Who really cares if I stop drinking coffee? The barista at Starbucks? God certainly has other things on His mind besides my caffeine addiction.
And I do lack discipline at my very core. This makes sticking with anything completely impossible.
Excuses aside, I do actually have oodles of Christian guilt about my lack of giving up for Lent. This year, I attempted to stick with the Catholic tradition of no meat on Fridays. I totally broke down one Friday night at Pei Wei, when I had to have the orange peel beef.
A complete failure.
Then I started thinking about the Easter story. Lent, which begins on Ash Wednesday, symbolizes Jesus' 40 days in the desert, where the devil tempted him in all sorts of ways.

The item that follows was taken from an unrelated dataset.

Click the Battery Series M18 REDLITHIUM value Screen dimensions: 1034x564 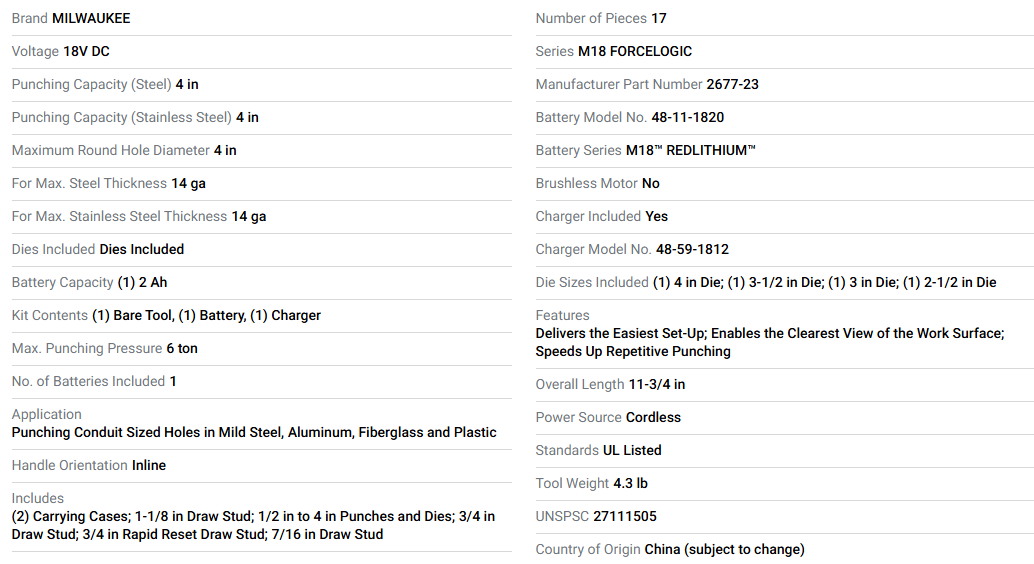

Seems given my track record with Lent, that I would have gone to the dark side super quickly.
|Devil in a Latte.|
And I don't think of barista Linda as the devil, even when she is waving a Venti Skinny Latte at me.
That just seems mean.
But, all Jesus had to give up was some bread and water and comforts. Not much, when you consider that later his Father would force him to give up his body and breath for all of us.
Jesus had 40 days in that desert. And then when He emerged, He began His ministry and His life work. He had 40 days to figure out what to with it all.
So this year, I am giving myself the full 40 days to figure out my sacrifice--one that is full and real and for God. God made this gigantic, epic sacrifice for me--his Son's flesh. Anything I choose will pale in comparison and that is just how God wants it--he is the big kahuna after-all--the one and only. And my latte, well, that might be just enough for Him.